Follow-up: Prognosis and Risk of Recurrences
Reported mortality in SCAD is generally low. The Mayo Clinic group reported a 10-year mortality of 7.7% after SCAD.78 The Canadian group described a 1.2% mortality at median follow-up of 3.1 years.34 Lettieri et al. described a 5.6% 6-year mortality after SCAD.14 In the Japanese series, the mortality rate was 1.6% at median follow-up of 2.8 years.10 However, morbidity is significant after SCAD. Saw et al. described in-hospital major adverse events in 8.8% of 750 SCAD patients.67 The composite was mainly driven by recurrent MI (4%), severe ventricular arrhythmia (4%) and unplanned revascularisation (3%). Overall, 30-day MACE in the same series was 8.8%, driven by recurrent MI (6%) and unplanned revascularisation (3%). In a previous paper by the same group with a longer follow-up, the overall MACE rate was 19.9% at median follow-up at 3.1 years, mostly driven by recurrent MI (16.8%) and recurrent SCAD (10.4%).34 The Mayo Clinic group reported a 10-year rate of MACE as high as 47.4%, with 17% rate of recurrence during a median follow-up of 3.9 years.78 Lettieri et al. described a 6-year MACE rate of 14.6%, driven by recurrent MI (5.2%) and repeated revascularisation (4.6%).14 In the paper by Nakashima et al., the 5-year MACE rate was 37%, with 22% SCAD recurrence at median follow-up of 2.8 years.10 Observational data by Saw et al. found that hypertension and beta-blocker treatment seem to modify the risk of recurrence.34 Eleid et al. noted that increased coronary tortuosity might be associated with a higher risk of recurrence.12
Recently, due to a greater awareness of this condition, SCAD survivor groups have been set up. Initiatives such as Beat SCAD (https://beatscad.org.uk) in the UK or SCAD Alliance (https://www.scadalliance.org) in North America support patients and families affected by the condition.
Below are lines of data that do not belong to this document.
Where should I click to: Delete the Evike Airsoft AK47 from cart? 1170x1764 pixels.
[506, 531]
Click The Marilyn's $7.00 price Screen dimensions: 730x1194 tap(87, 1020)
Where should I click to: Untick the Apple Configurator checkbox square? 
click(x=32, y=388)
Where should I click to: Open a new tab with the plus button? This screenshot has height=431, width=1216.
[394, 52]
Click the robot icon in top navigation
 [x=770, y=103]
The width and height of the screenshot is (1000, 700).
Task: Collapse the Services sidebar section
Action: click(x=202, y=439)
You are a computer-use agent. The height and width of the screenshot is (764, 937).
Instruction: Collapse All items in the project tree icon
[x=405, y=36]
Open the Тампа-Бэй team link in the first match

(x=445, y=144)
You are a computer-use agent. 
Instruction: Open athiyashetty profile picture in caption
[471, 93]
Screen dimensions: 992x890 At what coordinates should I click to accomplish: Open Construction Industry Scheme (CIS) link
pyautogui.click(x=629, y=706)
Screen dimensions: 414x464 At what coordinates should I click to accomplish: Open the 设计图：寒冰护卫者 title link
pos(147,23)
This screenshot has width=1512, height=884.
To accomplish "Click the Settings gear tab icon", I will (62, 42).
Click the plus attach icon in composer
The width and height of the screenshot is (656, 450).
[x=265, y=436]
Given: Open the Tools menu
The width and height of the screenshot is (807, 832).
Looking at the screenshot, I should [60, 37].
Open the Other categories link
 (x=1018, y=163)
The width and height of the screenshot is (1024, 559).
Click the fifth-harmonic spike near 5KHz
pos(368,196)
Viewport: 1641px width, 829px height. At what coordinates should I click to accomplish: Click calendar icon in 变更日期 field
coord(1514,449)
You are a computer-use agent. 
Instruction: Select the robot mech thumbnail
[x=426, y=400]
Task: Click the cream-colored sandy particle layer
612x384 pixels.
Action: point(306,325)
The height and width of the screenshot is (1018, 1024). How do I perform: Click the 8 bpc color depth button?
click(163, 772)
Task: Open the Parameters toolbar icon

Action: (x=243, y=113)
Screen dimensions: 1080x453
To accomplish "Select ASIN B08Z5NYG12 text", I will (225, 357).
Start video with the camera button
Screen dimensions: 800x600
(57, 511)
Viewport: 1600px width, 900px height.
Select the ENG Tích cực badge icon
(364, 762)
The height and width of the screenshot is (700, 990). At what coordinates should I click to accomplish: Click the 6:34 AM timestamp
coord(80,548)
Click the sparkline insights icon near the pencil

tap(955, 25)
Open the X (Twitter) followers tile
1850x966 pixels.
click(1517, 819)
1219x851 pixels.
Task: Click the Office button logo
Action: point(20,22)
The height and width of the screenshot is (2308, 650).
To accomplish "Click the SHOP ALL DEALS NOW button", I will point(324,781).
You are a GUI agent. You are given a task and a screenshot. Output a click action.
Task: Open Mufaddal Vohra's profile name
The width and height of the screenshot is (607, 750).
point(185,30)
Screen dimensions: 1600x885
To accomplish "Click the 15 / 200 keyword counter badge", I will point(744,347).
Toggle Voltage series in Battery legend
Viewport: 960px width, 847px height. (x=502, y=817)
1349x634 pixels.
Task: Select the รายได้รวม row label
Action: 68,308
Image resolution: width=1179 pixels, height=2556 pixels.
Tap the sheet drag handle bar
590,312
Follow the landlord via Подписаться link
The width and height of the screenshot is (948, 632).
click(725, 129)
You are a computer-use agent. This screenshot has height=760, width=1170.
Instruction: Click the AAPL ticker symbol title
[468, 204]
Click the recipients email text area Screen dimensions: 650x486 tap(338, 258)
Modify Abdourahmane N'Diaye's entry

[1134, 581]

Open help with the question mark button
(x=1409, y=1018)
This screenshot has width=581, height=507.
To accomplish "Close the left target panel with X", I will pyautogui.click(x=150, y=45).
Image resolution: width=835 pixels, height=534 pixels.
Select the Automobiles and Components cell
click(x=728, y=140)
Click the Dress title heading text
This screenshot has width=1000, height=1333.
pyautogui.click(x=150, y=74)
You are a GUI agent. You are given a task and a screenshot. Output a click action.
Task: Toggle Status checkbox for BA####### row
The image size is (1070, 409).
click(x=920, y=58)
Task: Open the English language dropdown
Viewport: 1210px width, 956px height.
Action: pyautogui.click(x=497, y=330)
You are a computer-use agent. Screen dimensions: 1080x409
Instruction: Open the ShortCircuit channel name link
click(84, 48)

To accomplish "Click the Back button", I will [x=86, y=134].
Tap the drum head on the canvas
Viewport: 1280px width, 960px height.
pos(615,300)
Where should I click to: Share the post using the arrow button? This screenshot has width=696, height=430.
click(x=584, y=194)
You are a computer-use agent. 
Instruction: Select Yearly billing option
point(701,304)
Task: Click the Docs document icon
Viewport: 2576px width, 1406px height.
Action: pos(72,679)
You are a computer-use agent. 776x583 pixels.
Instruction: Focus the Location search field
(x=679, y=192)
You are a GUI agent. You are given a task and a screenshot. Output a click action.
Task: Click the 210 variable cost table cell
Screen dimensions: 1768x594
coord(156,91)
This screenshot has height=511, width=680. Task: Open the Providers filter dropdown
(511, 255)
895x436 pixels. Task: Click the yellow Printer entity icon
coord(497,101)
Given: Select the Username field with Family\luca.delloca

SCAD is nowadays a well-known cause of ACS. Despite great advances in the recognition of this elusive disease in the last few years, significant gaps remain in our knowledge of the physiopathology, diagnosis, management and prognosis of this condition. In a sporadic and infrequent clinical entity such as SCAD (where randomised clinical trials are unlikely), information from further prospective registries and collaborative studies are required to advance in the knowledge of this fascinating condition.